The Suckling itself is a decent monster makeup, even for how odd it is.  It has spikes everywhere on its body and hook hands (and I have never completely understood beasts with hooks for hands like Gigan, the Hook Horror from Dungeons & Dragons, et cetera; they’re totally impractical outside of the one obvious function, but whatever), and its teeth are about the length of a man’s forearm and protrude from its maw, resembling a pink, slimy Venus flytrap (or the monster from The Terror Within on crack, and The Suckling bears some resemblance to that film in the monster child department, as well; coincidence?).  As a concept, it makes no sense, but as something cool for makeup effects lovers, it works well enough in its uniqueness.

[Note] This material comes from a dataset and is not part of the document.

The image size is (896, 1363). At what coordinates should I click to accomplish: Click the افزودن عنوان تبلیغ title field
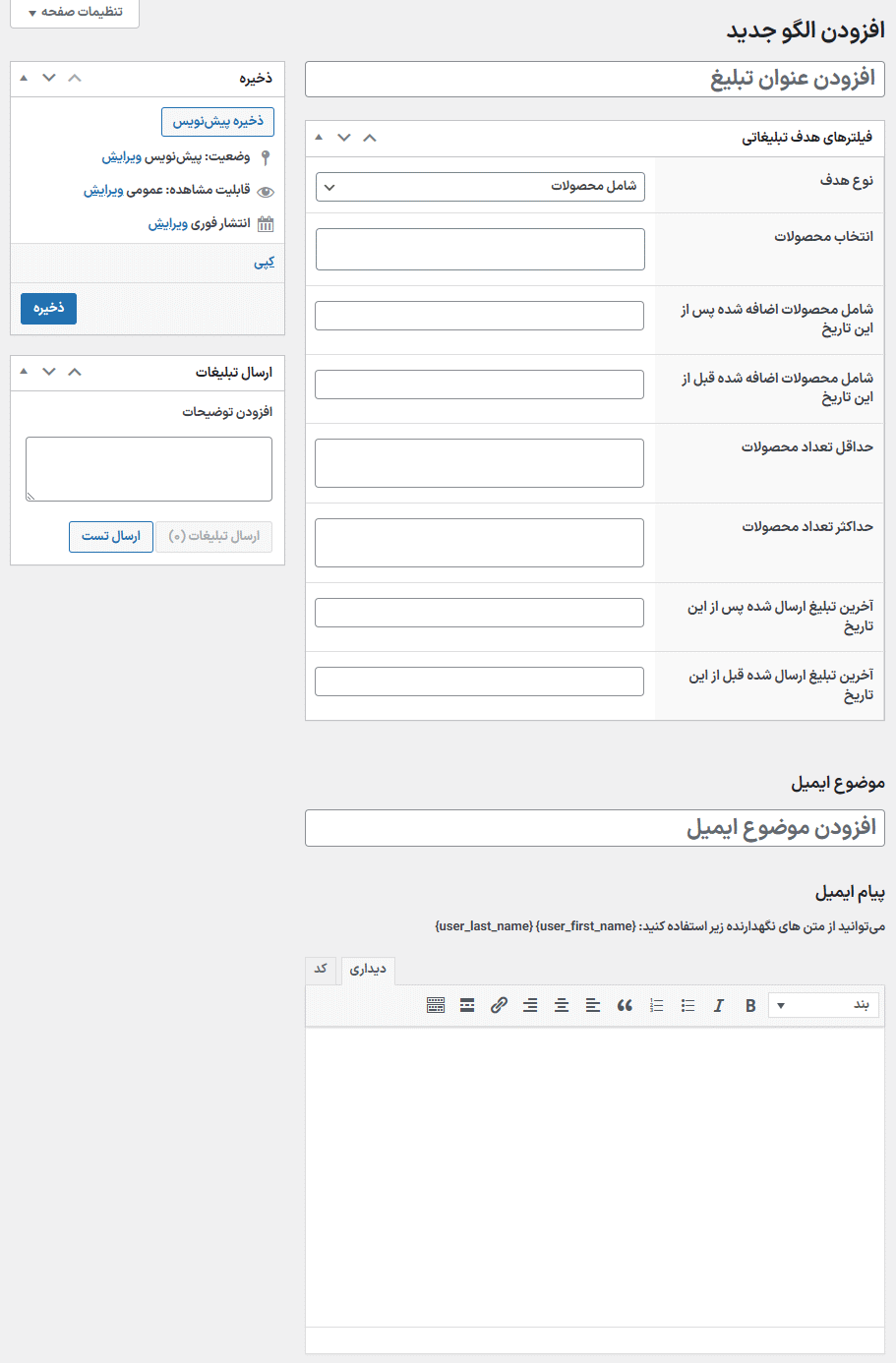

And yet, the film itself is lifeless outside of the gore/effects scenes.  The acting is wooden across the board.  The characters are either irritating or distasteful or both.  There is zero sympathy built up for any of them, including and especially The Mother, who spends the entire movie as a passive, crying lump.  The cinematography is flat and static with the brief exception of the few scenes shot in the sewer which actually looked visually interesting.  There is no plot once the killings start, no tension either between the characters (despite the attempt to do so with the shitheaded thug/contagonist character Axel [Frank Rivera]) or as anticipation for where and when the Suckling will strike next.  So, the best advice I can give to anyone interested enough in watching this movie is to be sure you keep your finger floating over the fast forward button.

MVT:  The effects are about the only thing that worked for me in this.  Maybe that was the point/intent, so credit where it’s due.

Make or Break:  The Break for me was the “funny” scene between the rich john and the hooker.  Humor that low grade takes a certain talent to pull off, and sadly, that talent is lacking here.